Bien avant d’être picturale, la caricature était verbale et limitée par des sanctions féroces. Ce n’est qu’à partir du Haut Moyen-Âge, que les premiers dessins font leurs apparitions. Mais les attaques ne sont dirigées que vers les ministres des diverses confessions religieuses et non contre les figures religieuses en elle-même. Ce n’est qu’à partir de la Révolution Française que les choses changent en France : une gravure représente la chute du régime de Louis XVI par la scène de la crucifixion où le Roi remplace le Christ sur la Croix. Cette œuvre ouvre une brèche importante. Un siècle plus tard, Paris est la capitale de la caricature anti-chrétienne. Un afflux de dessins, de journaux comme La Bible amusante ou encore la Sainte Bible racontée par un Auvergnat voient le jour. Les réalisateurs de ces documents ridiculisaient les grandes figures de la foi chrétienne. Cette dérision, parfois féroce était très à la mode à l’époque, mais sans doute le serait-elle moins aujourd’hui.
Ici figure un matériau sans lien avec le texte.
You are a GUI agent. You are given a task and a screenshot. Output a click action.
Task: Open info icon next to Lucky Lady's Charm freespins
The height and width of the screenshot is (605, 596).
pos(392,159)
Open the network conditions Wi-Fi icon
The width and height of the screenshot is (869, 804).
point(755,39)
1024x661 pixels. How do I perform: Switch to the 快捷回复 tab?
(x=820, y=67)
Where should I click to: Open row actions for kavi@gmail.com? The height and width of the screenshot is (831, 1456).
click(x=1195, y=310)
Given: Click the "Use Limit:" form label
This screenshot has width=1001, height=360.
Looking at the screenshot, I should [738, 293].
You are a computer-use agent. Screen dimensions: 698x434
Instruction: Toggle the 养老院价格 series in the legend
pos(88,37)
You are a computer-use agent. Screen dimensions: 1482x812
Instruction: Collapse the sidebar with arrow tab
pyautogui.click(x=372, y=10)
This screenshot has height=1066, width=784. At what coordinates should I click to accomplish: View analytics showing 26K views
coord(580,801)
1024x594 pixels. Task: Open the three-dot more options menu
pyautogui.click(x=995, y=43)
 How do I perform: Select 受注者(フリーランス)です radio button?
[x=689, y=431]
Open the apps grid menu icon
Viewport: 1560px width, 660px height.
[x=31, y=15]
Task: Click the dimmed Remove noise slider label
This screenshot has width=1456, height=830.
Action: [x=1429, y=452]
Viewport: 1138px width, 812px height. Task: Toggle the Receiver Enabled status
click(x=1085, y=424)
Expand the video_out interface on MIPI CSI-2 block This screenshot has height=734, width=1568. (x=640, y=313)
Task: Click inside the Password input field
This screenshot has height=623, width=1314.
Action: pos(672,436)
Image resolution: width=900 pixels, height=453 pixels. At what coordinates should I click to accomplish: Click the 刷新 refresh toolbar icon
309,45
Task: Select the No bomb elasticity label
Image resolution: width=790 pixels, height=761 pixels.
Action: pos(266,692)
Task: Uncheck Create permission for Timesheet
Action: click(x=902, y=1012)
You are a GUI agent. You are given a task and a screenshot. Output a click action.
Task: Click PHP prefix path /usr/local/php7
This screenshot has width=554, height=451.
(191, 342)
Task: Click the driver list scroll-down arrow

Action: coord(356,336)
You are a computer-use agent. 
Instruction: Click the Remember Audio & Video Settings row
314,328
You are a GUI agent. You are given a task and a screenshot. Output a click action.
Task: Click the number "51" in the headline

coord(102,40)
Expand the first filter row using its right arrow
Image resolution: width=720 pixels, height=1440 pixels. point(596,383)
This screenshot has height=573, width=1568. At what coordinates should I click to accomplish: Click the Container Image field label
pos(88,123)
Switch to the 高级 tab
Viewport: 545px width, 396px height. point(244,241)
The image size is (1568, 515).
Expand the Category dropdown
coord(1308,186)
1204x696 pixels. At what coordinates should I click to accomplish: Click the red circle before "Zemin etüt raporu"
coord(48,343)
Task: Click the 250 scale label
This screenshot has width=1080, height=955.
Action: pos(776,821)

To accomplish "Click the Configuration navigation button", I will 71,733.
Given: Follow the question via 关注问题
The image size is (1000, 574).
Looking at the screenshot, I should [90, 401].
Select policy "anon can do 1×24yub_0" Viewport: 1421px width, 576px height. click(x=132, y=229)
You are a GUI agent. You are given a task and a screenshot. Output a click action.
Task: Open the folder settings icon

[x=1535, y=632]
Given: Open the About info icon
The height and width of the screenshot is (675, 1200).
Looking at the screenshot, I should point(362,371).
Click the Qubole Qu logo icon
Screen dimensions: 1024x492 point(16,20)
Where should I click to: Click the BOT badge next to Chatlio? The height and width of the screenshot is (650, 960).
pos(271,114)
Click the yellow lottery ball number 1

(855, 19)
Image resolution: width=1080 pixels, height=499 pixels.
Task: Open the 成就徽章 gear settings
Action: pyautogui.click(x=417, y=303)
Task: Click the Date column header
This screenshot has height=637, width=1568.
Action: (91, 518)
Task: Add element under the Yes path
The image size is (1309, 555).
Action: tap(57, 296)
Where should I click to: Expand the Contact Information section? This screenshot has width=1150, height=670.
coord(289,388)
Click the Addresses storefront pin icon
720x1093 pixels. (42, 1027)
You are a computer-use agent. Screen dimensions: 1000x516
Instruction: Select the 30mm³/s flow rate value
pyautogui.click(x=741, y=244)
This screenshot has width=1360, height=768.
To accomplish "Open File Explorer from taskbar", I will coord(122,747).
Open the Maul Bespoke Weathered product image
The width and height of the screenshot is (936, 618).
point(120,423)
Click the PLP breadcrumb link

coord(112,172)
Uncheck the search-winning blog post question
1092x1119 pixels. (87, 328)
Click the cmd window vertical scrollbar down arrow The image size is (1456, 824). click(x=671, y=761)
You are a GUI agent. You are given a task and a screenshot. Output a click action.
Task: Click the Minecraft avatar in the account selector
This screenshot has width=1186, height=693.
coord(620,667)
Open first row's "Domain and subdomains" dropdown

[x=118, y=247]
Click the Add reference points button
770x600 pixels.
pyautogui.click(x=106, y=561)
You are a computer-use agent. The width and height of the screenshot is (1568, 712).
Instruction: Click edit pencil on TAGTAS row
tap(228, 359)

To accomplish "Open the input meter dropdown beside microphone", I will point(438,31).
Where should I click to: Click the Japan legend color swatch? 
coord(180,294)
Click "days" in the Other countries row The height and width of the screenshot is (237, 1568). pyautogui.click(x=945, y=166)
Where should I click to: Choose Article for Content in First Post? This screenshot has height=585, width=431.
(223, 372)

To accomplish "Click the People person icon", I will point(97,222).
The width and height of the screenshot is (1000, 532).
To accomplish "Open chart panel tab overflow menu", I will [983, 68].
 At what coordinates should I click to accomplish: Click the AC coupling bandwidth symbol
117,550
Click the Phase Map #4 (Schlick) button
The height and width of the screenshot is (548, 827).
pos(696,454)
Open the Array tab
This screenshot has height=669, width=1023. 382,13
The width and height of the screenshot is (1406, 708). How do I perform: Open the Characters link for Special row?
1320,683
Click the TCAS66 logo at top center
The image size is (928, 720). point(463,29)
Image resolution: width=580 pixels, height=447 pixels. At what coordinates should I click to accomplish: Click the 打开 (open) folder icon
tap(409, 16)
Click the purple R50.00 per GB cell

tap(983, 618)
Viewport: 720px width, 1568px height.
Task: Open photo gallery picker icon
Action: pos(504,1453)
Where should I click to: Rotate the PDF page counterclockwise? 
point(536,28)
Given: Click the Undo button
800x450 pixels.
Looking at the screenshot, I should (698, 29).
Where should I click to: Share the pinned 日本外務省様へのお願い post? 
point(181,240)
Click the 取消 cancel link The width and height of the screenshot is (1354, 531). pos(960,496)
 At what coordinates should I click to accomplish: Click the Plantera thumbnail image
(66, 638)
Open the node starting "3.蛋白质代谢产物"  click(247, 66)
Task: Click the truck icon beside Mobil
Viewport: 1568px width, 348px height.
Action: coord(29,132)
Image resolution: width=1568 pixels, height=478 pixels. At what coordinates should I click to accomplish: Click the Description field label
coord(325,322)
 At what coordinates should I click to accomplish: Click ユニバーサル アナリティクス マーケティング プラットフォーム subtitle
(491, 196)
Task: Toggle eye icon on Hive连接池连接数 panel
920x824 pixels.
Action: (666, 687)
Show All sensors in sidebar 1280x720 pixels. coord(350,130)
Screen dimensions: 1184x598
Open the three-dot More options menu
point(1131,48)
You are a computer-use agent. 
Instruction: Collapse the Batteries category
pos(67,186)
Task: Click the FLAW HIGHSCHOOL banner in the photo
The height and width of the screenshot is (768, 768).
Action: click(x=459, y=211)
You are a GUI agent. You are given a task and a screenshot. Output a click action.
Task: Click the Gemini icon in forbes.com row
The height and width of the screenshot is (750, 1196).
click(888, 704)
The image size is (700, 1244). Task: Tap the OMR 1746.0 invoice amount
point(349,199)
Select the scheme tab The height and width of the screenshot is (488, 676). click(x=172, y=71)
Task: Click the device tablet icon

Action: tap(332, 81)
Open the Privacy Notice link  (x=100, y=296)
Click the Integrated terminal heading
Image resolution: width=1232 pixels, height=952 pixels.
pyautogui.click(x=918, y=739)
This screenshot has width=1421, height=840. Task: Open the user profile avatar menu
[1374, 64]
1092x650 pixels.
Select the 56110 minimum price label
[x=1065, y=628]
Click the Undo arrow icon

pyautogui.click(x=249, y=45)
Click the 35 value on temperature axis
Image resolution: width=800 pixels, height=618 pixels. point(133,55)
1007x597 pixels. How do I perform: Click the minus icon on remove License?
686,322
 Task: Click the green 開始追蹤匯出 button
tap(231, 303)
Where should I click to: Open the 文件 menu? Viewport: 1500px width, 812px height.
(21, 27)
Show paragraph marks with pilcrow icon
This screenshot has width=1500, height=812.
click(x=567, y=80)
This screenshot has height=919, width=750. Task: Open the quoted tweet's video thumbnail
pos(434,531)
Dis moi de quoi tu ris, je te dirai qui tu es
En effet, au cours du 20ème siècle, les caricatures de la Trinité ou de Dieu le Père se font plus rares en tant que telles, alors que le thème de la Croix connaît une hypertrophie. Rentrées dans le patrimoine commun, les figures sacrées sont détournées de leurs interprétations d’origines. Pour coller à l’actualité et faire réagir les lecteurs, les journaux mettent à la Une Dieu et le Christ à toutes les sauces. En France, ces caricatures passent relativement bien, au grand étonnement des Anglo-saxons, qui se demandent comment les français oser les commettre. La réponse est qu’à chaque époque et selon la culture du pays, l’humour ne sera pas le même. La sensibilité évolue avec le temps, et ce qui est possible aujourd’hui ne le sera peut-être plus d’ici quelques années.
Dans la vie de société, la vie d’institutions, il faut un peu d’autocensure consentie (François Boespflug)
François Boespflug explique qu’aujourd’hui il est plus facile en France de caricaturer le christianisme que la religion musulmane ou juive. L’Islam et le judaïsme ont en commun une pratique très restrictive des images, voire inexistante, de Dieu lui-même. Le christianisme, à la différence des deux autres religions monothéistes, est plutôt une religion amie des icônes et des images, en raison de sa foi en un Dieu incarné. C’est pourquoi, représenter Yahvé ou le prophète Mahomet est toujours une expérience délicate.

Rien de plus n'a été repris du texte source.